Seminar-Sierra Merkes

Event Date: 

Monday, February 7, 2022 - 3:30pm to 4:30pm

Event Location: 

  • Phelps 1160

Title: Life is a Mixture of Opportunities: Mixture Distributions, Inferences, and Applications

 

Abstract: Undergraduate statistics curriculums often limit their students’ to consider “textbook” datasets, that is, normally distributed unimodal datasets. While such data is suitable for understanding basic statistical concepts, they restrict students’ abilities to think critically about real-world applications. Generally, real-world datasets break the normality assumptions, contain multimodal distributions, and/or involve many parameters. For instance, health care professionals do not treat every patient with the same medical treatment. Thus, we need our students to learn statistical models that reflect the nature of our healthcare system, which breaks our population into various sub-populations.
Furthermore, non- “textbook” datasets contain anomalous values for various reasons such as imperfect data collection, faulty equipment, or mis-recorded data.

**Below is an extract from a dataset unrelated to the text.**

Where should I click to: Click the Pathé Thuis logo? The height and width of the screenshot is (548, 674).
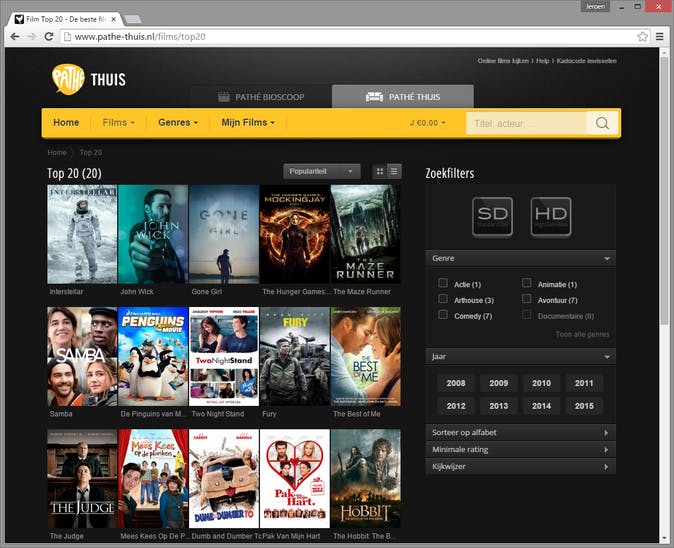coord(89,79)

Our students need to learn techniques and processes to assess the validity of abnormal values and statistical methods that alleviate the impact of these anomalies. Mixture models enable us to (1) characterize the sub-populations within our entire population and (2) provide model flexibility to alleviate the normality assumptions. This presentation introduces mixture models by demonstrating the data generation process, discussing inferential techniques, and illustrating the flexibility of mixture models with an application in the Virginia Tech Stability Wind.